Here are the noteworthy trade secret, non-compete and cybersecurity stories from the past week, as well one or two that I missed over the past few weeks (better late than never):
Noteworthy Trade Secret and Non-Compete Posts and Cases:
- Manhattan District Attorney Cyrus Vance has arrested ex-Goldman Sachs programmer Sergey Aleynikov for the alleged theft of Goldman’s proprietary code for its high frequency trading program. Aleynikov was previously convicted by a Manhattan jury under the Economic Espionage Act but that verdict was overturned by the U.S. Court of Appeals for the Second Circuit in February. (My take on the Second Circuit’s opinion (hint: I didn’t agree) can be found here). The New York Times quotes Vance as follows: “This code is so highly confidential that it is known in the industry as the firm’s ‘secret sauce.’ Employees who exploit their access to sensitive information should expect to face criminal prosecution in New York State. According to The Times, Vance charged Aleynikov with the unlawful use of secret scientific material and duplication of computer-related material, both felonies under New York State law. If convicted, he could serve 1 to 4 years in prison.

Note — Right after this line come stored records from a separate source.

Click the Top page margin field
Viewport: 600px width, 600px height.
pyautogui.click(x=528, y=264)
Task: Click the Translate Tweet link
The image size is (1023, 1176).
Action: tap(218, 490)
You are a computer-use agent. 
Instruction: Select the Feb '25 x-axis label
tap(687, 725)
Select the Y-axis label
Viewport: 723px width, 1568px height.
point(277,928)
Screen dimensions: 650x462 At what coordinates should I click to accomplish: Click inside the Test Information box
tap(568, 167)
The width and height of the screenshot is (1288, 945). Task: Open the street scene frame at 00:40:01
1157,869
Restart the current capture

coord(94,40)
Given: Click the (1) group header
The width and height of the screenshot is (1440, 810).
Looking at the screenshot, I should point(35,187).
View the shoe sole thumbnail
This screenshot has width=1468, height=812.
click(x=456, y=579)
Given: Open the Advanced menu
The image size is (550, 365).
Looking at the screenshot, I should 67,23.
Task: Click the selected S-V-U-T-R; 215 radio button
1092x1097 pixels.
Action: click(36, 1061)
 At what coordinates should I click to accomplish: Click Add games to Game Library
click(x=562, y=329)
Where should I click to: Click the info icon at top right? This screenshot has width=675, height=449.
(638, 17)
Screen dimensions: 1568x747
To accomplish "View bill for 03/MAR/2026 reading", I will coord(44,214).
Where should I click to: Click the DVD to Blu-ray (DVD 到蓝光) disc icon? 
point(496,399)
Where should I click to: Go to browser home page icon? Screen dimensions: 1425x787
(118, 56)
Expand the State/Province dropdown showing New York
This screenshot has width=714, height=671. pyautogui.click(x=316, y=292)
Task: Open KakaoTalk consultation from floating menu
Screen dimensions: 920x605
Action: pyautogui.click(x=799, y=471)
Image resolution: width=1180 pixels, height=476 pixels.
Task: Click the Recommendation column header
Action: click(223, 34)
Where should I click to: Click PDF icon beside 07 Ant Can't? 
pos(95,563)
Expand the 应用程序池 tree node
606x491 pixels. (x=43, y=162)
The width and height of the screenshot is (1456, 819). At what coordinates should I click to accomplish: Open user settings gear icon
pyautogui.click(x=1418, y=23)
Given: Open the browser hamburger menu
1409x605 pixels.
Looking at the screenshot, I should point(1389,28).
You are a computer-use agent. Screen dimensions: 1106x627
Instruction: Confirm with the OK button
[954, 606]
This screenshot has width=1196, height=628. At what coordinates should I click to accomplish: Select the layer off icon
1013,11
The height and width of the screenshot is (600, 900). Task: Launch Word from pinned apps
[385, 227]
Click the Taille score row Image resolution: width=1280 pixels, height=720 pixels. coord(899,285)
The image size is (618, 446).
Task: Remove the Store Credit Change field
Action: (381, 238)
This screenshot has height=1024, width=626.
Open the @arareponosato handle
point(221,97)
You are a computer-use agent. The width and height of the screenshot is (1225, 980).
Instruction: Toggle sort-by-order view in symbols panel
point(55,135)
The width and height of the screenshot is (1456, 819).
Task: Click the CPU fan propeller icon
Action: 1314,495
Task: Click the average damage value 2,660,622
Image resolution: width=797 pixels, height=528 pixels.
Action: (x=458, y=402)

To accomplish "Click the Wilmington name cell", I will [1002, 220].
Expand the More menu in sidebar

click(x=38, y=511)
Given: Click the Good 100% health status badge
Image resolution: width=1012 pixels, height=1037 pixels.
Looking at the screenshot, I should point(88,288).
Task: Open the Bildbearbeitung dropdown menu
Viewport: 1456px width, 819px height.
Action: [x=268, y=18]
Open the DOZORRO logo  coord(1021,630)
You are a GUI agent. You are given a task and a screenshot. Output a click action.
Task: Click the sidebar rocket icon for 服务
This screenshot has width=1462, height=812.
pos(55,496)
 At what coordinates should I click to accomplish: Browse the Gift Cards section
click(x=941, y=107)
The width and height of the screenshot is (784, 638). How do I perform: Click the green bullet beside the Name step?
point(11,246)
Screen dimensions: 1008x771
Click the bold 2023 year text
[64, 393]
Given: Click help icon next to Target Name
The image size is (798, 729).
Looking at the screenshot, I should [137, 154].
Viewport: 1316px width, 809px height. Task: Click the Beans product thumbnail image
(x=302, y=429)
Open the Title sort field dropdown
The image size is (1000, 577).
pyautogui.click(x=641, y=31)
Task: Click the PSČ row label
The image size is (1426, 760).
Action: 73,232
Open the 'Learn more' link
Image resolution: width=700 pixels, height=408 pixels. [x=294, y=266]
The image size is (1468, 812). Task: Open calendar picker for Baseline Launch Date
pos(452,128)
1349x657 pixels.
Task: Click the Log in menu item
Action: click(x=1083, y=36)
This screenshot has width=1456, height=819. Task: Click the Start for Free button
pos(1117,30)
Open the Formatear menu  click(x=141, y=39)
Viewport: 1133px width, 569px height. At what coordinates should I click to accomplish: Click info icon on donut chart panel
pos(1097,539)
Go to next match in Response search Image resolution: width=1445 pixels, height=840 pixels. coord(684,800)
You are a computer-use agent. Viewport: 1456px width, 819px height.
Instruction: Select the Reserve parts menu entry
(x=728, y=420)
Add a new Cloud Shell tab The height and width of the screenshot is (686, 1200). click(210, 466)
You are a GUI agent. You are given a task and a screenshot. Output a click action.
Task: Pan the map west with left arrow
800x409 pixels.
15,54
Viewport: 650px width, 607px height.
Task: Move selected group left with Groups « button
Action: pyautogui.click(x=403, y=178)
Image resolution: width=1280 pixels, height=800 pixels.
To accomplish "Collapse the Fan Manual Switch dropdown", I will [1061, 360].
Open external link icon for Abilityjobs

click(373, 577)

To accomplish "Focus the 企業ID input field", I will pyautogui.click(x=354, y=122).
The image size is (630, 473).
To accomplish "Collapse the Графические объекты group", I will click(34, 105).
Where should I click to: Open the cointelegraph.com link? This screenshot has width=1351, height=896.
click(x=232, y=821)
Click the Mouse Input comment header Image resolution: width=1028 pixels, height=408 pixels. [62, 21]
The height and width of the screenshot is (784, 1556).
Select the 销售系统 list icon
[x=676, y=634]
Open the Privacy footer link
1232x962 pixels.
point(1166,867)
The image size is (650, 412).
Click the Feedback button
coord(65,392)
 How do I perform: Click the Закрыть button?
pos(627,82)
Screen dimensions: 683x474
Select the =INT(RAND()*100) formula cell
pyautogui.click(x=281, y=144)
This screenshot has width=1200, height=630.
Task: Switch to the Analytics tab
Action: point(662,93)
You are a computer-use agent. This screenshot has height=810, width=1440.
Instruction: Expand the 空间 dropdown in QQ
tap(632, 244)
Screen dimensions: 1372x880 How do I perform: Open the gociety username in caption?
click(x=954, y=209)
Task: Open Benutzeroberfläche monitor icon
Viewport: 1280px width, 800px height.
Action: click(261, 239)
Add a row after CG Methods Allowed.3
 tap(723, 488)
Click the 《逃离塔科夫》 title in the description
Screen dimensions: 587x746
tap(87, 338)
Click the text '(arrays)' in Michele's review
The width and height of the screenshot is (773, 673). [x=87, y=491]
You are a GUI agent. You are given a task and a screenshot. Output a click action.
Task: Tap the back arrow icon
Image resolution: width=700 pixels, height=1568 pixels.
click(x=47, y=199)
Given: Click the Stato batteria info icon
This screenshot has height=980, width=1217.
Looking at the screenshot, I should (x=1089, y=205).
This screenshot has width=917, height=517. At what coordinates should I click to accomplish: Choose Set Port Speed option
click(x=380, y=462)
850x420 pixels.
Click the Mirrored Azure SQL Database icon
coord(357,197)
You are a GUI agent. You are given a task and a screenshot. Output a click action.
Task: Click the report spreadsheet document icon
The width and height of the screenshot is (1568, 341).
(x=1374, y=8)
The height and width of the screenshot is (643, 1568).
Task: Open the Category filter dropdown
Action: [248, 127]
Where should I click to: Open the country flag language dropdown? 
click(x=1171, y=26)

- In the final chapter of another noteworthy criminal trade secret proceeding, former-Intel engineer Biswamohan Pani was sentenced to a 3 year prison term after pleading guilty to stealing Intel’s computer chip manufacturing and design secrets. Prosecutors say the 36-year-old Pani downloaded secret documents from Intel in May 2008, shortly after he announced he was leaving to join rival Advanced Micro Devices. Intel valued those documents at between $200 million and $400 million.
- And in yet another criminal trade secrets case, a former Bridgestone scientist, Xiaorong Wang, has pleaded not guilty to charges that he stole trade secrets from his former employer in Akron and then lied to federal investigators. Wang’s trial is set for September 25, 2012.
- If you are advising companies in the healthcare industry, you will want to read an article by Kathryn Hacket King of Snell & Wilner about the “Enforceability and interpretation of agreements prohibiting ‘direct and indirect’ solicitation of health care employees.” In ProTherapy & Associates, LLC v. AFS of Bastian, Inc., the Fourth Circuit not only upheld the non-solicitation provisions in question but enforced a liquidated damages clause as well.
- “Avoiding Trade Secret Litigation in the Life Sciences” by Choate Hall & Stewart LLP’s Eric J. Marandett and Margaret E. Ives provides some sound tips when negotiating collaboration agreements with potential partners.
- “Mergers & Acquisitions: Don’t Forget About Employee Compliance with Nondisclosure Agreements” advises The Michigan Employment Law Advisor.
- And speaking of mergers and non-disclosure agreements, the Delaware Supreme Court has issued its formal opinion affirming the Chancery Court’s injunction against Martin Marietta for breaching its NDA and using confidential information in its hostile bid for Vulcan Materials. The Delaware Corporate & Commercial Law Blog has a post about the decision and link to the opinion. (For more on this case, see my posts here and here).
Computer Fraud and Abuse Act Posts
- Confusion over the scope of the Computer Fraud and Abuse Act continues, as there is now a split within the First Circuit according to Foley & Hoag’s Massachusetts Noncompete Blog. The U.S. District Court for the District of New Hampshire has recently adopted the narrow reasoning of U.S. v. Nosal, thus separating itself from an earlier decision by the U.S. District Court for the District of Massachusetts, which had applied the broader rule permitting the use of the CFAA for violations of computer-use policies.
Cybersecurity Posts and Articles
- “Cybersecurity Becoming No. 1 Concern for GCs and Directors” notes Catherine Dunn forCorporate Counsel.
- “Why It Pays to Submit to Hackers” explains Wired.
- “How To Create and Remember Strong Passwords” advises Larry Magid for Forbes.
- “Don’t forget these 5 security issues in your BYOD policy” reminds Jon Hyman’s Ohio Employer’s Law Blog.
News You Can Use:
- “How to make your lost phone findable” by David Pogue of The New York Times.